Want to have greater customization over your search results? Watch software engineer Juan Rodriguez map out the mechanics of custom field mapping and show you exactly how you can begin using this useful tool.
TRANSCRIPT:
Hello. In this video I’m going to show you a feature of the MindMeld API called, custom field mapping. For that, I’m going to be using an example. Let’s say we want to build an application that shows news to our users, and we want to build this application on top of a TechCrunch document collection. Well, that’s pretty simple, we can just open up the Crawl Manager, and we add the TechCrunch domain. I’m just going to copy the URL, and I’m just going to click Add. So, after a few seconds we should see some documents appearing on the right-hand side. There we go, we already have a couple documents.
Let’s take a closer look at these documents. For that, I’m going to use the API Explorer.
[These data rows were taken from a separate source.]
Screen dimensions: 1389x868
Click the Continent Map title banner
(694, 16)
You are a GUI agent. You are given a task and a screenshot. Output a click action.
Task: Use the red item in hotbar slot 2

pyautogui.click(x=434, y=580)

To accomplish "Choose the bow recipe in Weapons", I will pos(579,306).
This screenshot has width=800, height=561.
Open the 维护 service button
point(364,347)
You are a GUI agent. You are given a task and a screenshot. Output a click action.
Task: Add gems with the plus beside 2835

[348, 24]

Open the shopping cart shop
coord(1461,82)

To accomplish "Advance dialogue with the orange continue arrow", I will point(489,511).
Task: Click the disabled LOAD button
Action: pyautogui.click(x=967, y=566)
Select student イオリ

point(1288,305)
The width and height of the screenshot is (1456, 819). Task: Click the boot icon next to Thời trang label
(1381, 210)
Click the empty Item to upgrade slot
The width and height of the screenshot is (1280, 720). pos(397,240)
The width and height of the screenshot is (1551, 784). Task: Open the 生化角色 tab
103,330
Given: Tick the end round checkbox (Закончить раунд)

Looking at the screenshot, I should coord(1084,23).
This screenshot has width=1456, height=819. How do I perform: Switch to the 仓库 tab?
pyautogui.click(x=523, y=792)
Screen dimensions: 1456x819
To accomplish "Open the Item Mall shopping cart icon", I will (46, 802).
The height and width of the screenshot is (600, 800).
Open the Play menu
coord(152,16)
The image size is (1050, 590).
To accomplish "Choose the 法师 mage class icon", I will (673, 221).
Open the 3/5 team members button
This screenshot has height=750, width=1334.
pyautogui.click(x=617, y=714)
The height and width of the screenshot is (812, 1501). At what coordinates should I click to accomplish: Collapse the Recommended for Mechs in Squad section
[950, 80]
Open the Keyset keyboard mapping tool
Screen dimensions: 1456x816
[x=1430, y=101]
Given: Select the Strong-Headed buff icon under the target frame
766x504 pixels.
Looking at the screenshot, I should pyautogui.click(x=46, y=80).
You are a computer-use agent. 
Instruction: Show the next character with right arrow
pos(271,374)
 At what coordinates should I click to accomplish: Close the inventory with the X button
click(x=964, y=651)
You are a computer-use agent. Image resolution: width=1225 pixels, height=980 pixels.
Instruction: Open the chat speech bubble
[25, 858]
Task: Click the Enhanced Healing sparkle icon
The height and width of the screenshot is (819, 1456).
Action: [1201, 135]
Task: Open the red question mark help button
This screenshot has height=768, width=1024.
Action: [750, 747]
I’m going to go to the GET/Documents endpoint, and here you have a typical document. You can see that we have pretty good information about it. We have the title of the article, we have the description, and we have some text. Also, we have an image and some other information about the article. Let’s say that for our particular use case, we want to have one more field with the name of the author of this article. So let me go to this article on the TechCrunch website. I’m just going to follow the URL, and here you can see that we actually have the name of the author under the title. It says posted yesterday by this person. So the problem was that the crawler was not even able to identify this as an important field and we need to actually tell the crawler to do it. We need to tell the crawler to get the name of the author and actually put it in a separate field in our document. So how do we do that? Well, this is where the custom field mapping comes really handy. So, I’m going to go to the MindMeld documentation, and here we have a special section about the custom field mapping. You can actually read this section to understand how to use the custom field mapping, but I’m going to show you.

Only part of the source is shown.